The aim of this study is to elucidate quantitative structure-permeability relationship (QSPR) of various organic molecules through Caco-2 cells, and to ascertain the relationship between gastrointestinal (GI) absorption in humans and Caco-2 cell permeability. Caco-2 cell permeability and human GI absorption data were obtained from the literature. The maximum hydrogen bond-forming capacity corrected for intra-molecular H-bonding (Hbc) and Lien's QSAR model were used in this study. The latest CQSAR software was utilized in calculating the logarithm of partition coefficient in octanol/water (Clog P) and in deriving all regression equations.
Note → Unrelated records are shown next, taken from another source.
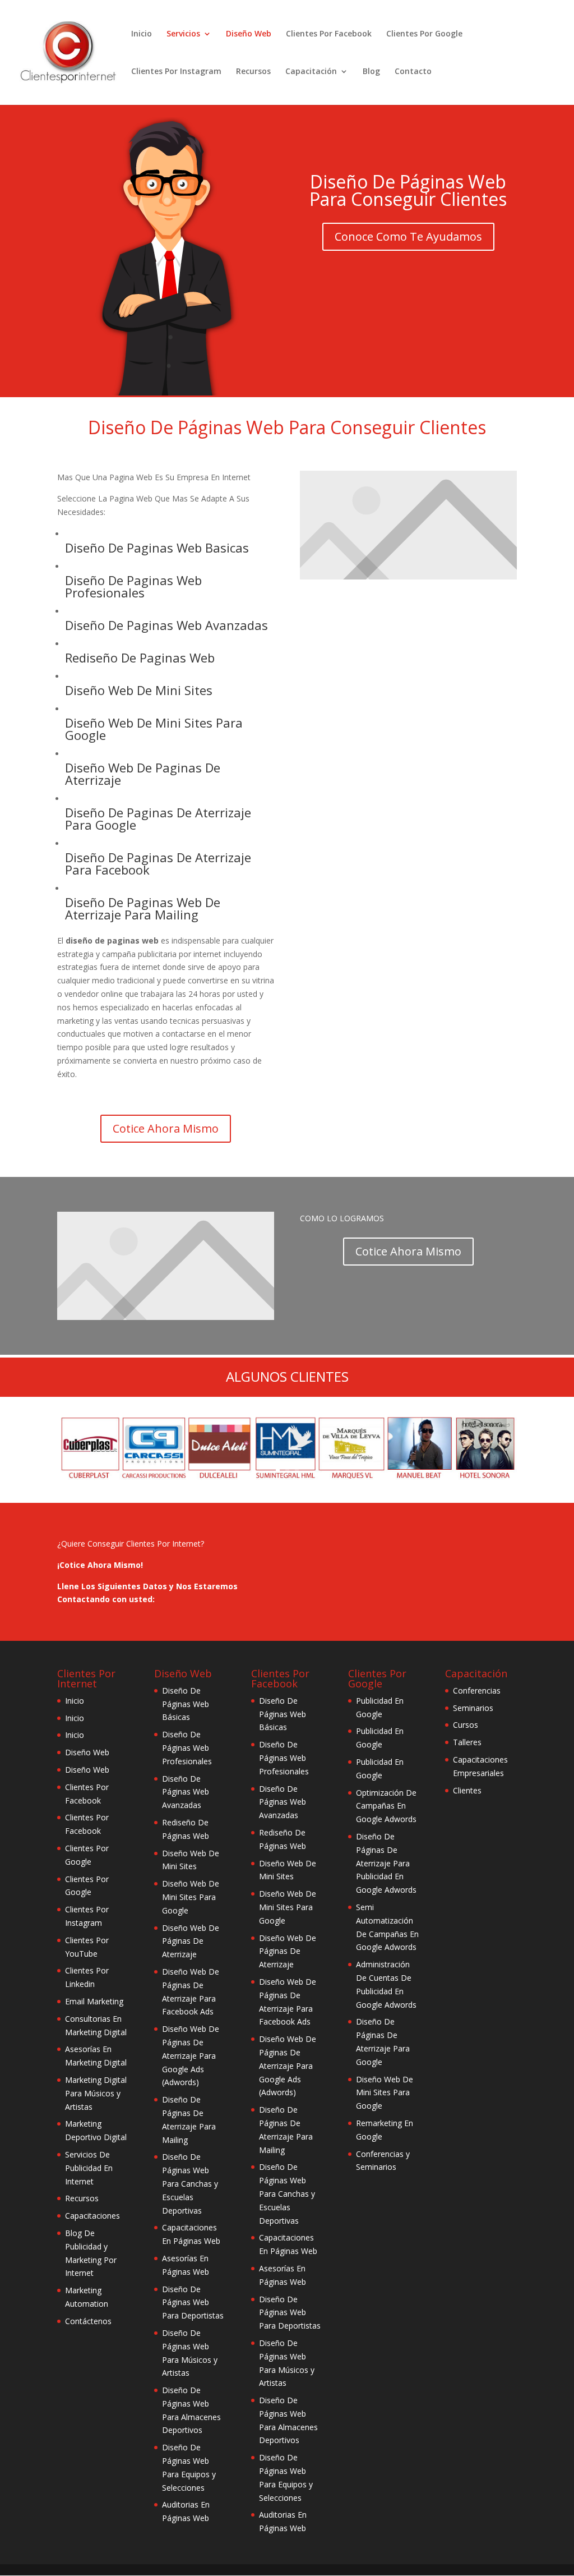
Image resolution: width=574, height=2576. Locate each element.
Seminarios (473, 1708)
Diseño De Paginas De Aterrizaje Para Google (158, 818)
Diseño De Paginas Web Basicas (157, 547)
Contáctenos (88, 2321)
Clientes (467, 1790)
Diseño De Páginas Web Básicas (185, 1704)
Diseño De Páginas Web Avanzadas (185, 1792)
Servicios (183, 34)
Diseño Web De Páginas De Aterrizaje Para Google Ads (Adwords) (190, 2055)
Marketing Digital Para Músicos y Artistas (96, 2093)
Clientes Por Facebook (329, 34)
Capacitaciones (92, 2215)
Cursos (465, 1724)
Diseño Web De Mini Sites (138, 690)
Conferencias (477, 1690)
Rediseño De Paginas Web (140, 657)
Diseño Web (248, 34)
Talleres (467, 1742)
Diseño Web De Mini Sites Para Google (154, 728)
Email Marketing (94, 2001)
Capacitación (311, 71)
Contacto (413, 71)
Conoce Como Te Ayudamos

For 51 compounds, a significant correlation was obtained between Caco-2 cell permeability (log Pcaco-2) and Hbc, octanol/PBS (phosphate buffered saline, pH 7.4) distribution coefficient (log Doct), log MW and an indicator variable (I) for the charge, with a correlation coefficient of 0.797. When these compounds were divided into three subgroups, namely neutral, cationic and anionic compounds, much better correlations (r = 0.968, 0.915 and 0.931, respectively) were obtained using different combinations of various physico-chemical parameters. A plot of human GI absorption vs. Caco-2 cell permeability obtained from different laboratories reveals that Caco-2 cell permeability cannot be used to precisely predict human GI absorption for compounds with Pcaco-2 below 5 x 10(-6) cm/s, due to interlaboratory and experimental variabilities, and the lack of a simple correlation between human GI absorption and Caco-2 cell permeability. Caco-2 cell permeability may be estimated from the structures of drug molecules using the above-mentioned physicochemical parameters. In general, for compounds with Pcaco-2 above 5 x 10(-6) cm/s, human GI absorption ranges from 50 to 100%. This is generally acceptable for development into oral dosage form. For the compounds with Pcaco-2 below 5 x 10(-6) cm/s, careful interpretation of caco-2 cell permeability and use of internal standard for comparison are recommended. Otherwise, good drug candidates may be excluded due to incorrectly predicted poor absorption.